Start of Dataset content
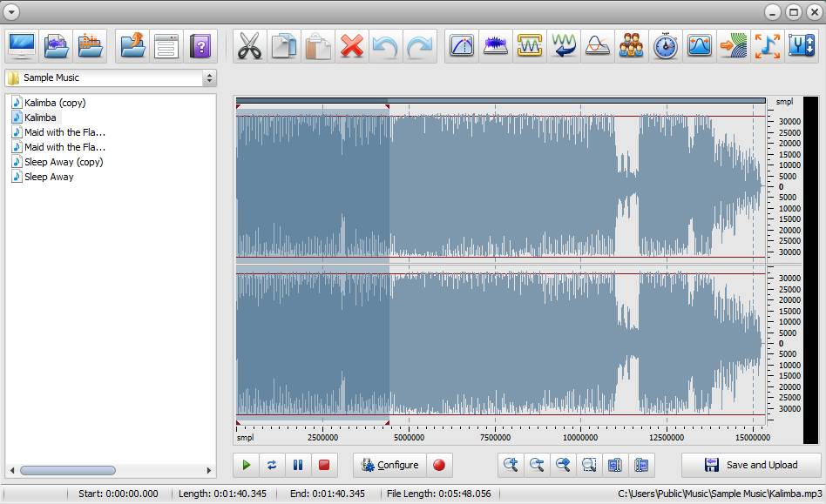
Task: Start recording with the red circle
Action: (x=439, y=465)
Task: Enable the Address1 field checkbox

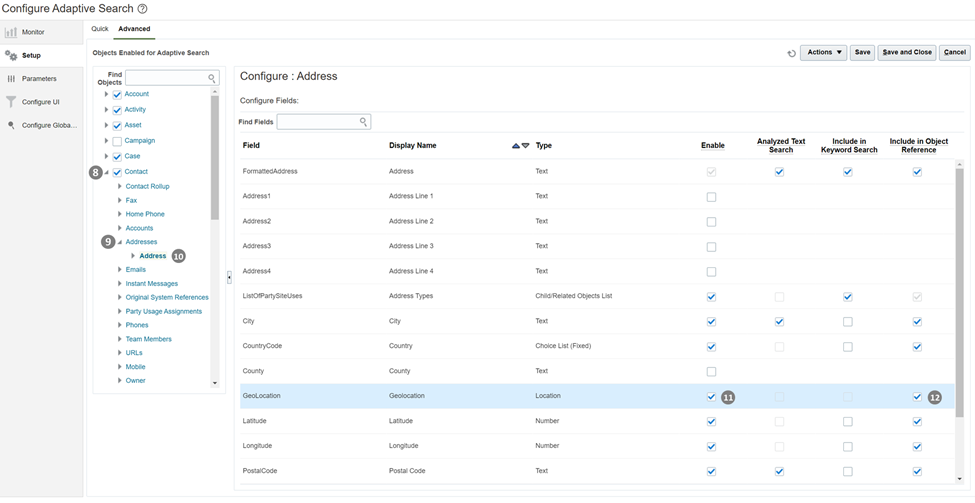Action: [x=711, y=197]
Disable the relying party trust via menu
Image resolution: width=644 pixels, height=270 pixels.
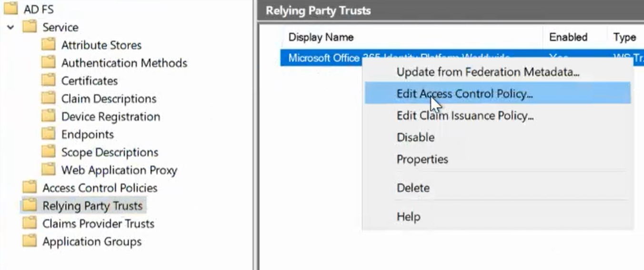point(415,138)
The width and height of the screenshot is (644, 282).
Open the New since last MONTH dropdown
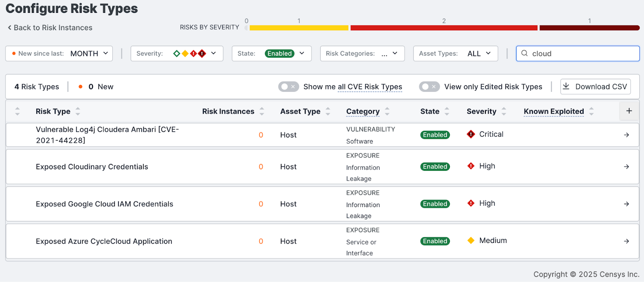[x=59, y=54]
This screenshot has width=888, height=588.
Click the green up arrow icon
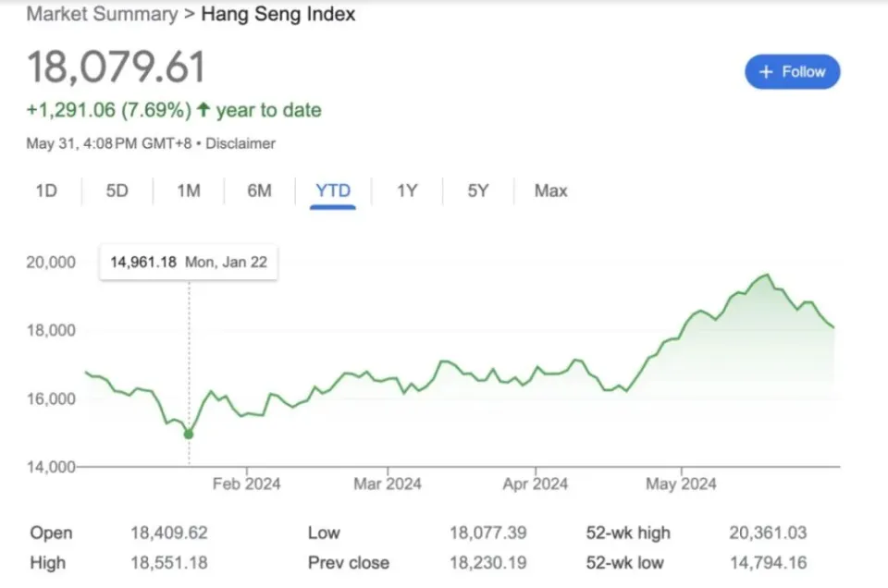tap(203, 110)
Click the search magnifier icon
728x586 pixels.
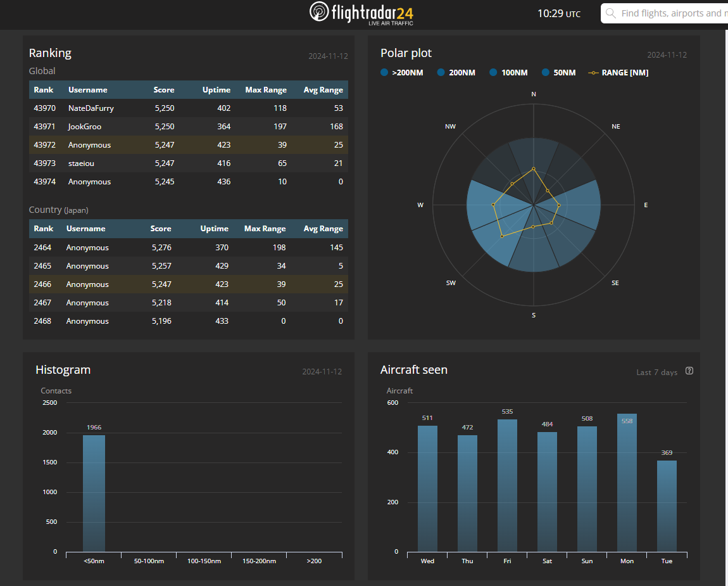pos(611,13)
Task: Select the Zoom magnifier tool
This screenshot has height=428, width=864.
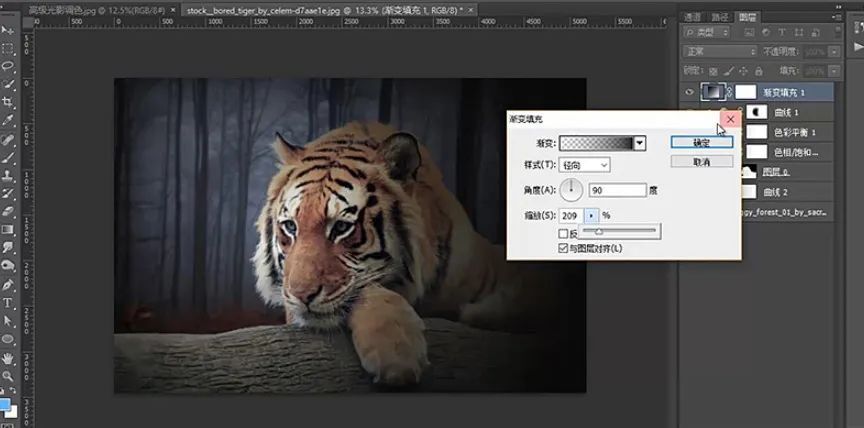Action: point(8,376)
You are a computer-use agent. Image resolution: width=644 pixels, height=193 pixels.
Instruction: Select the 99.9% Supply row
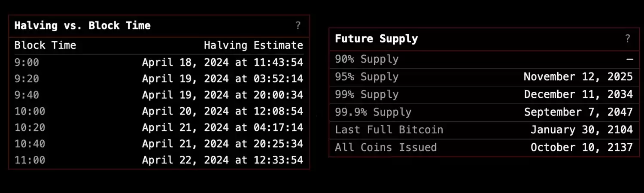(x=484, y=112)
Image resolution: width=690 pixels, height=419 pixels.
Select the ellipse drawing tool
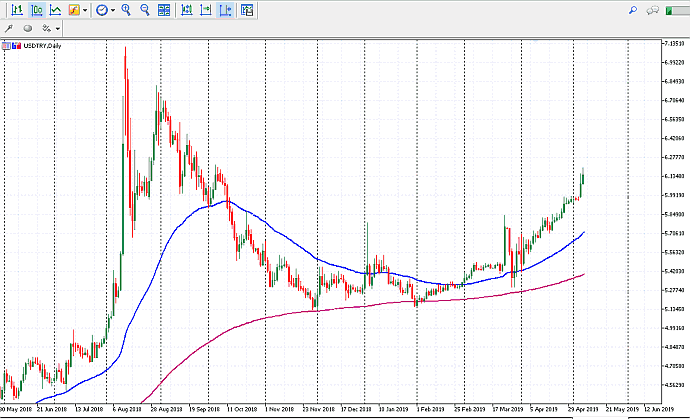tap(28, 29)
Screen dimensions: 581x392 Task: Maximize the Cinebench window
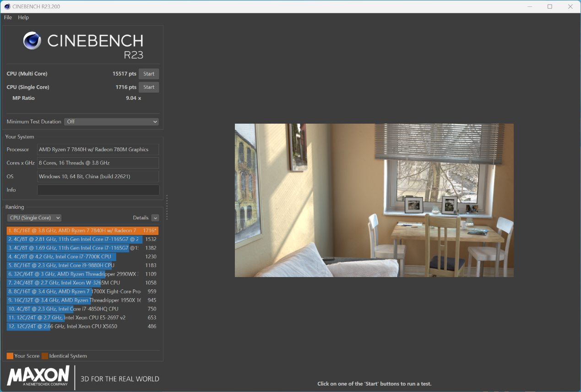click(x=550, y=6)
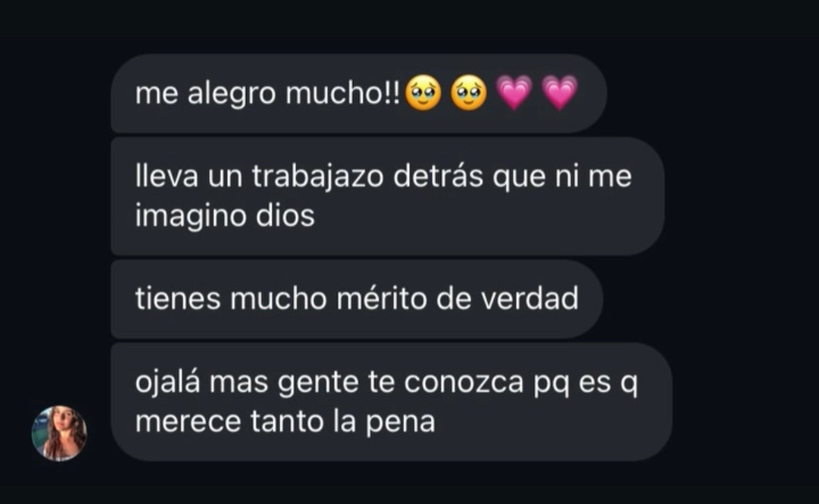Screen dimensions: 819x504
Task: Click the word 'alegro' in first message
Action: pyautogui.click(x=231, y=95)
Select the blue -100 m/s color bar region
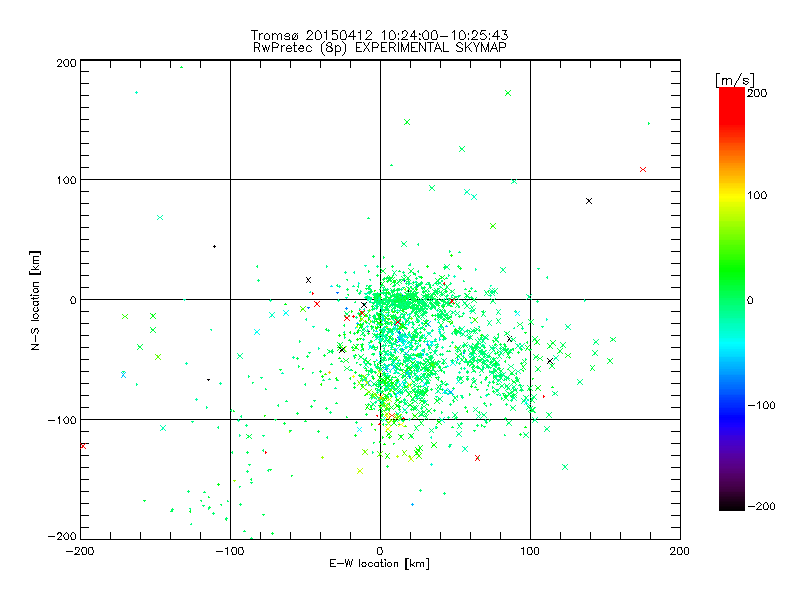The width and height of the screenshot is (800, 600). (732, 406)
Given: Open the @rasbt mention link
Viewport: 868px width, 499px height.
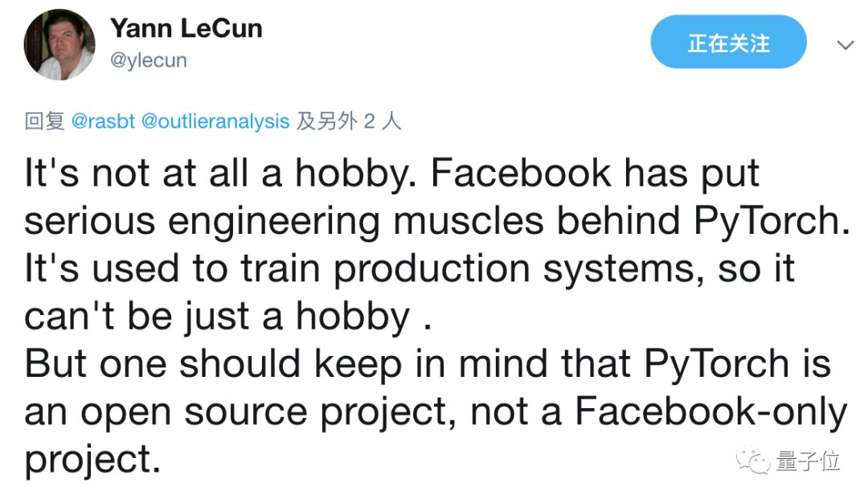Looking at the screenshot, I should (x=103, y=121).
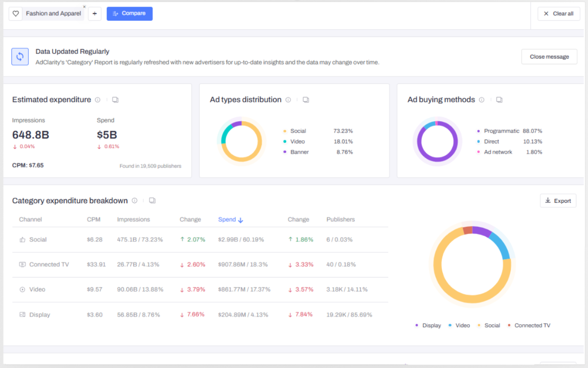Click the data refresh sync icon

point(20,57)
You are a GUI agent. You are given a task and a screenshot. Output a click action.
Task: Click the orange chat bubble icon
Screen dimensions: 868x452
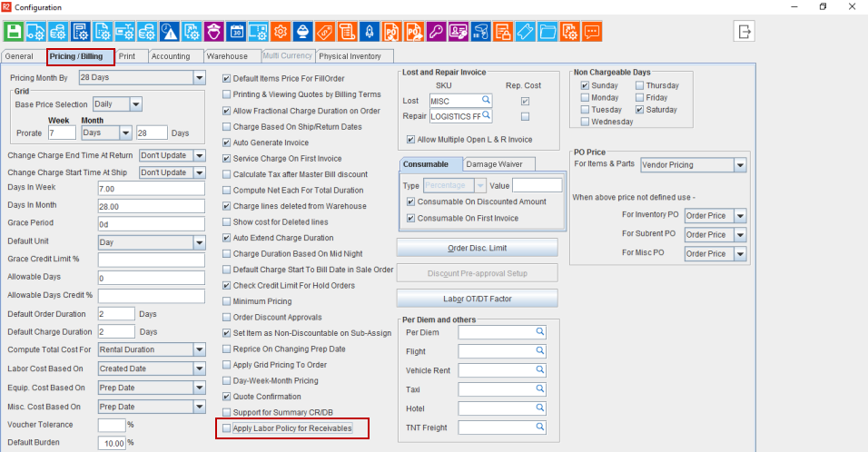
End of Dataset content
#### Task brief:
Would you output only the span of the records above that opens with the line containing "The width and height of the screenshot is (644, 282)." and closes with the line containing "Given: Open the @rasbt mention link", ends included and pictures dropped?

#### Output:
The width and height of the screenshot is (644, 282).
Open the New since last MONTH dropdown
[x=59, y=54]
This screenshot has width=888, height=588.
Click the green up arrow icon
tap(203, 110)
Click the search magnifier icon
728x586 pixels.
pos(611,13)
Task: Select the Zoom magnifier tool
This screenshot has height=428, width=864.
Action: point(8,376)
You are a computer-use agent. Image resolution: width=644 pixels, height=193 pixels.
Instruction: Select the 99.9% Supply row
(x=484, y=112)
Image resolution: width=690 pixels, height=419 pixels.
Select the ellipse drawing tool
tap(28, 29)
Screen dimensions: 581x392 Task: Maximize the Cinebench window
click(x=550, y=6)
Screen dimensions: 819x504
Task: Click the word 'alegro' in first message
Action: pyautogui.click(x=231, y=95)
Select the blue -100 m/s color bar region
The width and height of the screenshot is (800, 600). (732, 406)
Given: Open the @rasbt mention link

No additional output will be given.